This summer members of the Pagan community who serve in, or want to serve in leadership positions are invited to the Pagan Leadership Skills Conference in Richmond, VA, July 23rd through the 26th. Circle Sanctuary is also offering a Pagan Leadership Institute during Pagan Spirit Gathering this year (June 14-21 near Salem, MO). The call is there. Leaders step forward! We need you. We want you. Are we ready? I don't know.
I've been saying for years that the Pagan community needs to get more organized. This much creativity and imagination scattered to the winds is just shame. Not to mention the benefits of organization that we just don't have because we just aren't.
But "they" say that you can't organize a group this diverse. Is that so? Do you think Dr. Martin Luther King's followers only consisted of Southern black Christians? And heck, this is America. We're all about diversity here. We have a government, a bureaucracy, don't we? And isn't it built on a model that was developed by... what? Pagans?
Diversity is a strength, not a weakness. A leader whose followers consist of carbon copies of himself has nowhere to go but where he already is. How boring is that? A diverse group will prevent abuse by its leaders and will bring creative and unique solutions to problems and multiple talents to create a firm foundation for whatever project they want to get off the ground.

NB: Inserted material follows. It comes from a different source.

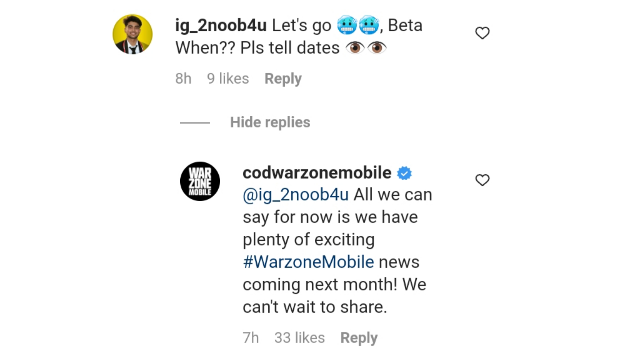Image resolution: width=635 pixels, height=357 pixels.
Task: Toggle like on codwarzonemobile reply
Action: tap(482, 179)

We have some leaders. Good leaders who have served the community for years, but we need more. Many of these have been active since the 60s and could use some backup from a fresh generation to deal with 21st century issues. We also need leaders to cooperate rather than compete. It seems there's a lot of "I can do it better" among the leadership of different groups, and I have seen more than one embarrassing spat. Leaders accuse others of everything from whoring to being "in it for the money" as if there were money to be made in public service (and as if the quest for money was somehow a bad thing). I have seen promising leaders throw up their hands in defeat after losing huge amounts of time and money on projects that they were promised help on, and that many members of the community swore they wanted, but in the end were only attended by a few, if any.
People complain and even verbally attack organizers because events aren't conveniently located for them (only to not bother to show up when the next event is located near them) or costs too much (but will not help with lowering costs). It is as if many Pagans really want to live in a fantasy world where everything is convenient, free, fun and requires no effort whatsoever. Who are these people? I am sure they aren't the majority, but a loud minority (like the fundies) drowning out the voices of the reasonable.

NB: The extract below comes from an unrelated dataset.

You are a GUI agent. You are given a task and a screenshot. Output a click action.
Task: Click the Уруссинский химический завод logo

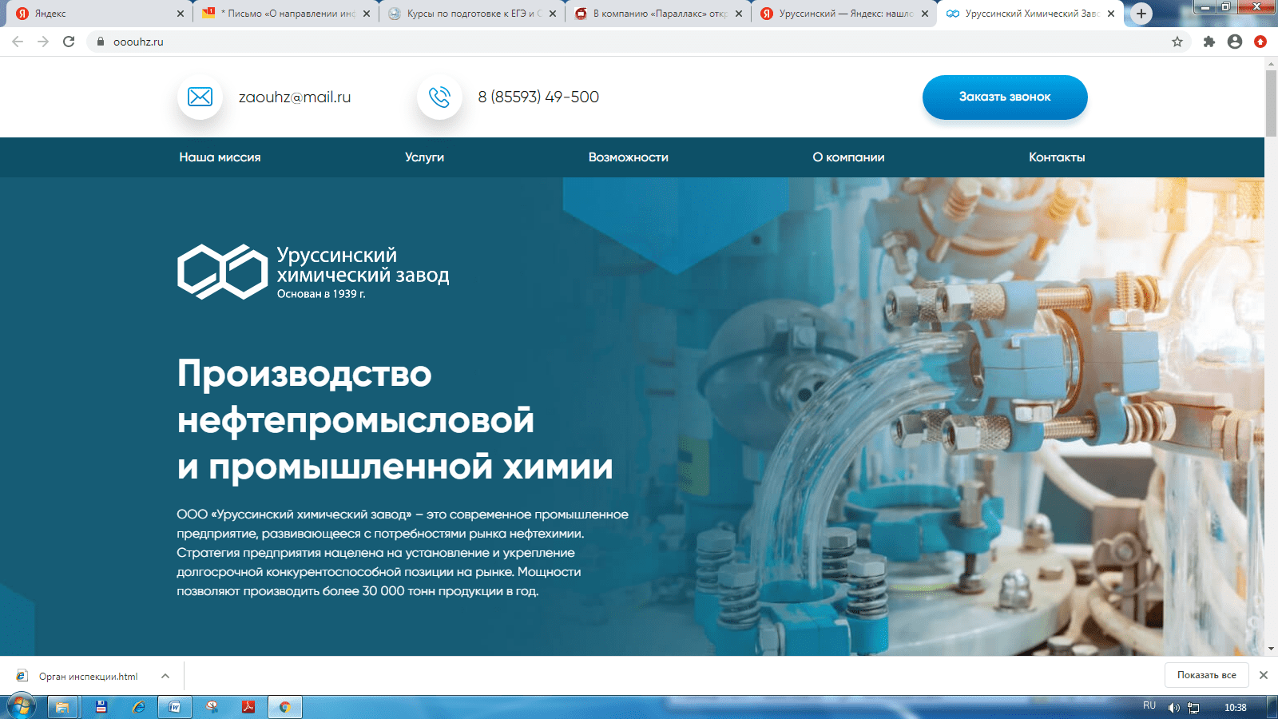(312, 272)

I have heard the argument that Pagans are, as a group, generally not terribly wealthy. Bull says I. You're telling me that people who can waste their money on jewel encrusted wands, solid gold pentagrams, ungodly velvet cloaks, renfest wear of all sorts, not to mention authentic medieval weapons, statues and more statues, and scads of herbs, oils and incense... can't afford to pay a few dollars a month in dues to an organization that is created for their benefit or shell out a couple hundred a year for fellowship events? I think it's really a matter of trust. And I've always been suspicious of people who didn't trust other people.
There are more and more of us in trouble now due to the economy. We should be able to support each other in times of trouble with networking and maybe even material support. But that can't be done without organization.
I have been involved with the Pagan community for almost 10 years now and in that time I have heard the excuses, the whining and the accusations. I have seen promising leaders give up and promising organizations fold. But I have also seen more positive signs in recent years. More open dialogue, more acceptance of diverse ideas and more people unafraid to call bullshit when they see it. Of course, there are more of us out of the broom closet making ourselves known to each other and many of us are *gasp* normal people and it seems that the loud minority is maybe not quite as loud as it once was. There are more young people in the Pagan community who were raised Pagan and don't see it as a revolutionary thing and those of us approaching middle age who once did have gotten tired of rebellion and are ready for a more pragmatic approach.
We have to take care of each other. It's as simple as that. And someone is going to have to handle the paperwork. Someone is going to have to handle the logistics and legalities and someone is going to have to bring snacks. Those people are our leaders. Let's support them! If you're one of those people THANK YOU! I know how hard it is sometimes. And if you're one of those people on the fence, thinking about jumping into the leadership arena, if you've got a great idea or you think you might know of a better way to do something- speak up. I am not sure that we're ready for you, but we just might be.